Former congressman Allen West discusses U.S. military action

Jonathan Li, Reporter

Former congressman Allen West (R-Fla.) spoke Thursday about whether the United States should use military action to spread freedom.

West’s talk, which took place Thursday afternoon, was sponsored by the Northwestern University College Republicans. About 80 people attended.

“We thought he would bring in a fresh perspective to go along with any political topics we would discuss with him,” said Seamus Naughton, acting president of NUCR, of selecting West.

The Weinberg junior said a major reason for bringing West on as fall speaker was to give the NU community a fresh look at conservatism.

West, who served in the Army for 22 years and is also a frequent Fox News Contributor, focused his talk on how the United States cannot use military action to spread freedom because its mission is to keep America safe.

West opened the talk by explaining the fine line between spreading freedom and fighting obstacles. Using this idea, he defended the Iraq and Afghanistan wars by highlighting how the successes of past wars were based on fighting “the intrusions against freedom.”

“Nation building is not right because the military loses sight of what they will be doing there in the first place,” West said.

West said the viewpoint of prominent government officials like Susan Rice, U.S. national security adviser, that the military can be used to do good is misguided. Drawing on his background as a former colonel, he reinforced his opinion that the military should only be used to defend the United States and other countries, not to spread democracy.

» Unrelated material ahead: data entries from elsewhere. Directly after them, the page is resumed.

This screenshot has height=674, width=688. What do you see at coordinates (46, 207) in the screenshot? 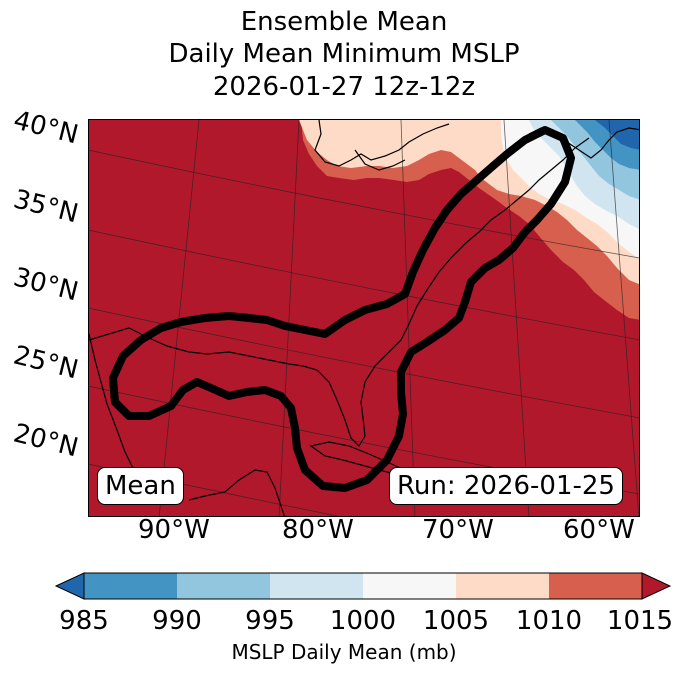
I see `lat-label-35: 35°N` at bounding box center [46, 207].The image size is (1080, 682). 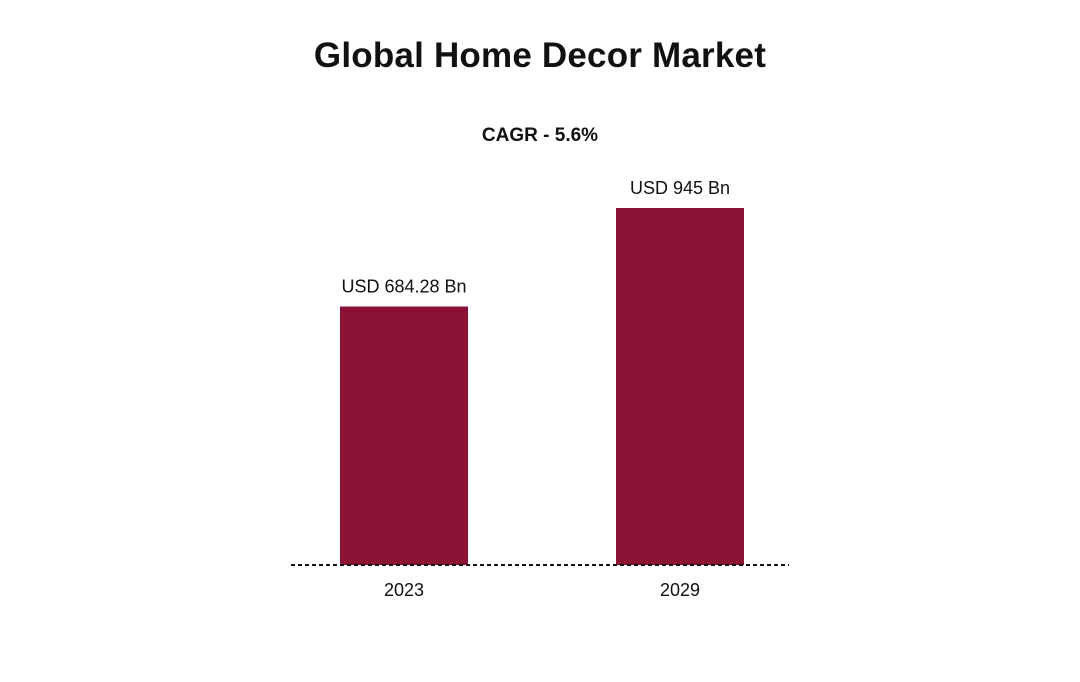 I want to click on x-tick-label-2023: 2023, so click(x=404, y=590).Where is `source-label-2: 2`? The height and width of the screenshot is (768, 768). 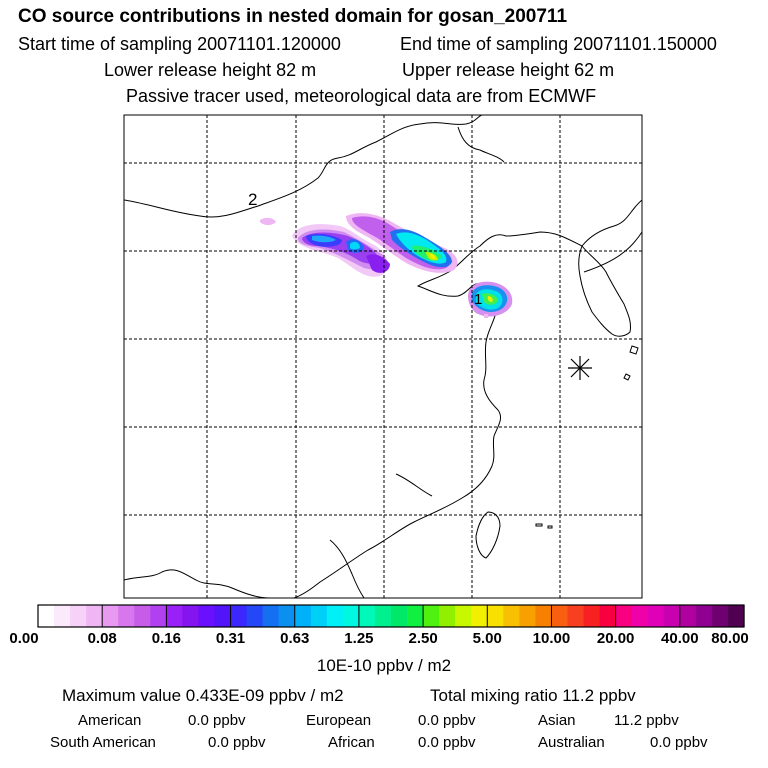
source-label-2: 2 is located at coordinates (252, 200).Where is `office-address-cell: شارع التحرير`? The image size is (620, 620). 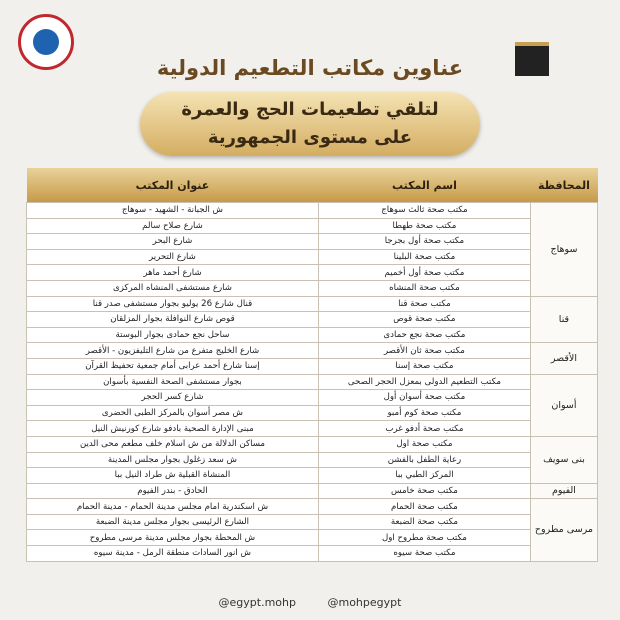
office-address-cell: شارع التحرير is located at coordinates (172, 257). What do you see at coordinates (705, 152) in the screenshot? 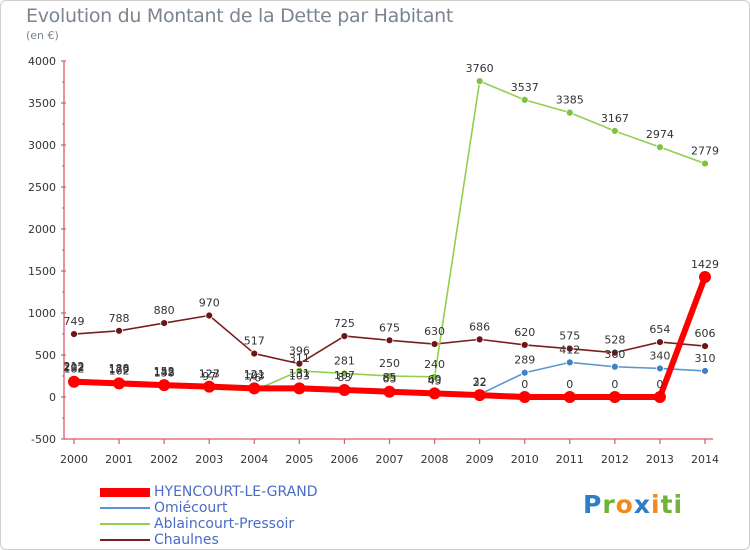
I see `data-label-ablaincourt: 2779` at bounding box center [705, 152]. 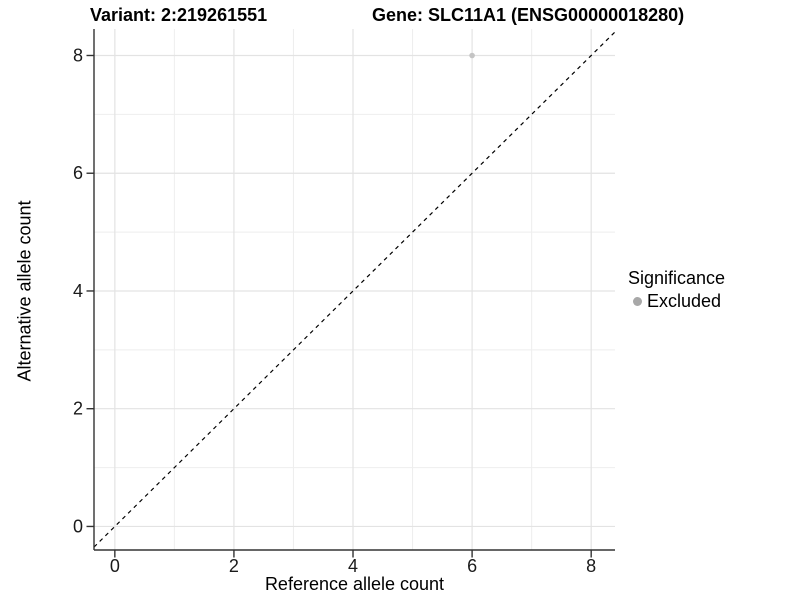 What do you see at coordinates (684, 301) in the screenshot?
I see `legend-entry-label: Excluded` at bounding box center [684, 301].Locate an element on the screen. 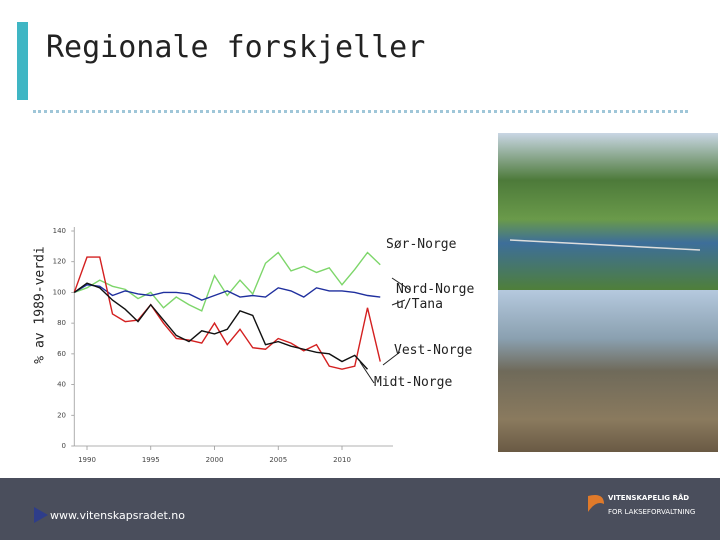  y-axis-label: % av 1989-verdi is located at coordinates (40, 304).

“You are trained and taught to fight, you’re not trained to go out and be a diplomat,” he said.

He faulted political leaders for forgetting the true purpose of the military, saying they need to employ troops for mandates of the constitution, not politics.

Military cuts have affected the America’s defensive abilities, with only 7,000 trained soldiers defending the country, he said.

“Now when you think about that level of low military, how can we ask that force to be able to go out to spread freedom?” he said.

He said because Americans think they have to be “nation-builders,” they’re not focused on their primary mission of keeping the country safe. He referred to the Benghazi attack and how dozens of Americans are kidnapped from vessels off the coast of Africa.

“We have a military that cannot respond,” he said.

West argued for strategic rethinking and posturing of the military.

“The United States has to move away from nation building warfare and move toward strike operations,” he said. “We need to have a military that will be able to react anywhere in the world.”

West finished his speech by pointing out that 2012 was the first time in 77 years that neither the sitting president nor the vice president has ever served in the U.S. military, emphasizing that the president holds the title of commander in chief.

At the end of the event, economics Prof. Mark Witte asked West questions students had posted on Facebook throughout the week.

Weinberg junior Iszy Licht,  who identifies as a Democrat, said the speech brought new perspectives, though he did not personally agree with many of West’s points.

“I had some issues with his opinions on domestic policy and international relations, but I thought it was interesting to hear it from a firsthand experience,”  he said.